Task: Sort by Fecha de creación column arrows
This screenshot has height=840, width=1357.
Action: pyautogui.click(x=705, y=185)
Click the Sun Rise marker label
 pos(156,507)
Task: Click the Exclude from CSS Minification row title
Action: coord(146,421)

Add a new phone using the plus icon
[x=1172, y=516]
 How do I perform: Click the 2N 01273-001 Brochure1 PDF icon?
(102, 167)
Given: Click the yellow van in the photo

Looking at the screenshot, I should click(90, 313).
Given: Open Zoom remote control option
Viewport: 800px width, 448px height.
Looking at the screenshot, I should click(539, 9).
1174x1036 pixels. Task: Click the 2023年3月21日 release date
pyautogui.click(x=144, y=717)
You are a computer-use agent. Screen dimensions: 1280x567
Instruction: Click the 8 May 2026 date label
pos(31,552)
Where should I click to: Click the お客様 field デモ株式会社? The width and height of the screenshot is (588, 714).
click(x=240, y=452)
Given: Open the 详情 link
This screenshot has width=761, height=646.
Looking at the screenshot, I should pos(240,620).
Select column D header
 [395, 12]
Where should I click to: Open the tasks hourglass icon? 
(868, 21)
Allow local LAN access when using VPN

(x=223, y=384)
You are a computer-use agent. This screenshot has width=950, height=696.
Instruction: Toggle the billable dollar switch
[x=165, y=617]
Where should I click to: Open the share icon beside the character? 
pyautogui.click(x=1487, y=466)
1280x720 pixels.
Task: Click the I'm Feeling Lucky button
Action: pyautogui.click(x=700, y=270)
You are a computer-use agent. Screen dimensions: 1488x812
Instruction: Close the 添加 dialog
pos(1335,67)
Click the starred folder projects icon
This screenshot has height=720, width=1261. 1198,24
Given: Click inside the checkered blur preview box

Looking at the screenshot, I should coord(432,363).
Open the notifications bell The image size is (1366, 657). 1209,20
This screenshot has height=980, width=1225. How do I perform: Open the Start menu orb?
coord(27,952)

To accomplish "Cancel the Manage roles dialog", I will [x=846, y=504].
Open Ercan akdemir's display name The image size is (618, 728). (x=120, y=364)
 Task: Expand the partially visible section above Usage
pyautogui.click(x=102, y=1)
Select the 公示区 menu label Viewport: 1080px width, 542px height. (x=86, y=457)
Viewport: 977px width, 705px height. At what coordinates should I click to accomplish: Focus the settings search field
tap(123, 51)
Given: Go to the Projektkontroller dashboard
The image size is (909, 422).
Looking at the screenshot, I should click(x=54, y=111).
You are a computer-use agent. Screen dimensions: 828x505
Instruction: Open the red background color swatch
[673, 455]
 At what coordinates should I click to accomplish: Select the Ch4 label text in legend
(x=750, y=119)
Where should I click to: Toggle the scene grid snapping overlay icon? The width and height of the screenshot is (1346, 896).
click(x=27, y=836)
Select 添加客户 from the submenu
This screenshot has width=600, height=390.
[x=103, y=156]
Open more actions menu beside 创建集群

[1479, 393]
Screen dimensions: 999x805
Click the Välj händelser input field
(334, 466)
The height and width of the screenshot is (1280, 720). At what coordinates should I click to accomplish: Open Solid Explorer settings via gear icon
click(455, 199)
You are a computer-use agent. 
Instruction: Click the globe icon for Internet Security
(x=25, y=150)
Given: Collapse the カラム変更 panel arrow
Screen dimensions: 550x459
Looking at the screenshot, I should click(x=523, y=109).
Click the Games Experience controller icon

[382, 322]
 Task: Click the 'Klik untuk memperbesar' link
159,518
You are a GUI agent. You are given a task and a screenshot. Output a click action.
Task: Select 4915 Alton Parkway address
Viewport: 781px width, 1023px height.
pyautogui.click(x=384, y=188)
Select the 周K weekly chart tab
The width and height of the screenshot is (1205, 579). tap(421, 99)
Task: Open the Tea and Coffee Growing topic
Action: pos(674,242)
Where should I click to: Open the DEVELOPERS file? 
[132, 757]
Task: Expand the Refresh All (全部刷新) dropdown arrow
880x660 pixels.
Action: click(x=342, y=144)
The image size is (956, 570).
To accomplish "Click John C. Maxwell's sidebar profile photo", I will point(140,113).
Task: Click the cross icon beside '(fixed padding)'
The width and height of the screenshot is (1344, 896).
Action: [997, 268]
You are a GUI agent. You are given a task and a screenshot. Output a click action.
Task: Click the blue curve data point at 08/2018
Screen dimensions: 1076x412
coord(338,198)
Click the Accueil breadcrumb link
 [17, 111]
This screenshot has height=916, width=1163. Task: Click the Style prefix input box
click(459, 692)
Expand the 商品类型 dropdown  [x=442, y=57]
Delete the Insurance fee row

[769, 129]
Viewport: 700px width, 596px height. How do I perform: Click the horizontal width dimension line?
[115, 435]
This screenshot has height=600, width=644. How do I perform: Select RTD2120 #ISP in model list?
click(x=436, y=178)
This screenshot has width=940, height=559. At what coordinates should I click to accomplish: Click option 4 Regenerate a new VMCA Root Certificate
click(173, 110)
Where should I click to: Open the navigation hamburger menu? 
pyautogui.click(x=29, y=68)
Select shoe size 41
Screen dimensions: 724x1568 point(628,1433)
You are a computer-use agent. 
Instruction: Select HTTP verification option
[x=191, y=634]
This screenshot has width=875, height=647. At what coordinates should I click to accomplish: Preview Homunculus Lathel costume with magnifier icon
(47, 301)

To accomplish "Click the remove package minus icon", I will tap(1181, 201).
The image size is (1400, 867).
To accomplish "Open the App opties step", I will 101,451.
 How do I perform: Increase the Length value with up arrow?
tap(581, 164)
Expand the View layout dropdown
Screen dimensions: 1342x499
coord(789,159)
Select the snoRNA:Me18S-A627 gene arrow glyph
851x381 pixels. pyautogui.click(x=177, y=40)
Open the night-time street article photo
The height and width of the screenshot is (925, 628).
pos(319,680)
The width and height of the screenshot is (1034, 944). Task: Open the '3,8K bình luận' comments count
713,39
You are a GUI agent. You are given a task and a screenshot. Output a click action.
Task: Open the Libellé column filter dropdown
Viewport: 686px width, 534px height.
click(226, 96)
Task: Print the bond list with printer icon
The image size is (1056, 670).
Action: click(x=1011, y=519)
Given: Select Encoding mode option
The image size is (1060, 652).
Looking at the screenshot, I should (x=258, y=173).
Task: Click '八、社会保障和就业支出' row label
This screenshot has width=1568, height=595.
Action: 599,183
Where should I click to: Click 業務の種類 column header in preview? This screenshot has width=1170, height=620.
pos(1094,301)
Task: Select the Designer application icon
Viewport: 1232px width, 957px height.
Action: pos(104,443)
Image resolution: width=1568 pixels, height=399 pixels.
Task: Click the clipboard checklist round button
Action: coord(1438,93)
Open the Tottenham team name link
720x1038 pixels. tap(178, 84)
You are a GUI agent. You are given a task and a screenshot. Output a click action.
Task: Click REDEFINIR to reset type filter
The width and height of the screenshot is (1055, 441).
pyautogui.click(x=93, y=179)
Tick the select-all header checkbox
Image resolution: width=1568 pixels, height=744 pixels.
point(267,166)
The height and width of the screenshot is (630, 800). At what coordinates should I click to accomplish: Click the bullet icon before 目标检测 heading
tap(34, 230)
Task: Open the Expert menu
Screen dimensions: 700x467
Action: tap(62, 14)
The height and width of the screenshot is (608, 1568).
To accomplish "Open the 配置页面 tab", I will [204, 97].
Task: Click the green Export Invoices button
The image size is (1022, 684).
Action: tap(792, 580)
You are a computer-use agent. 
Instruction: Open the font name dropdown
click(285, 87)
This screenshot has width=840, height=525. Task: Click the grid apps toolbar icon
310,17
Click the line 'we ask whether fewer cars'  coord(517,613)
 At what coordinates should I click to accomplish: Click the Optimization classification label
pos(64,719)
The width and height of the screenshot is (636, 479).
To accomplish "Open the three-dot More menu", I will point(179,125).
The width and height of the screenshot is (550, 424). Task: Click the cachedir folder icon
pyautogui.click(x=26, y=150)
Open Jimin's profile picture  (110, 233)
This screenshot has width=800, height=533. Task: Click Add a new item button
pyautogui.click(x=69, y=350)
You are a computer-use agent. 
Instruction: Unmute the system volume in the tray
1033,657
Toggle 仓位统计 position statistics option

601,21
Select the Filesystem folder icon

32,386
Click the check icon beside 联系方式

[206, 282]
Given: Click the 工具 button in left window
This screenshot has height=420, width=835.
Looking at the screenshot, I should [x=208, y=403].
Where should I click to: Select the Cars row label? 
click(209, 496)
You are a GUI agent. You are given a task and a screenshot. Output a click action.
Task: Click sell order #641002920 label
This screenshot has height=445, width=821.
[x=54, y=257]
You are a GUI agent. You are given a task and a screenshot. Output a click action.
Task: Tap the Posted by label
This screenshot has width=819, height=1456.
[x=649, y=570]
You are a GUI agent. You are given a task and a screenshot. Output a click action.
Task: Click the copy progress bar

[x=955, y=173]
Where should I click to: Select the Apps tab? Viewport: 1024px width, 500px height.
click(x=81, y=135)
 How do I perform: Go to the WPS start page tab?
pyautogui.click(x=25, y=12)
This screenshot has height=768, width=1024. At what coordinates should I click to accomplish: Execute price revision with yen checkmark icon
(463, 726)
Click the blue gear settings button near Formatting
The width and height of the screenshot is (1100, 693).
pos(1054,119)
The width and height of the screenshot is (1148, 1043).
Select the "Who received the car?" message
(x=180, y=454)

————

[Work order] Wherever a line in the listing contains the word "filter", copy that line out.

[Exercise result]
Task: Open the Libellé column filter dropdown
Task: Click REDEFINIR to reset type filter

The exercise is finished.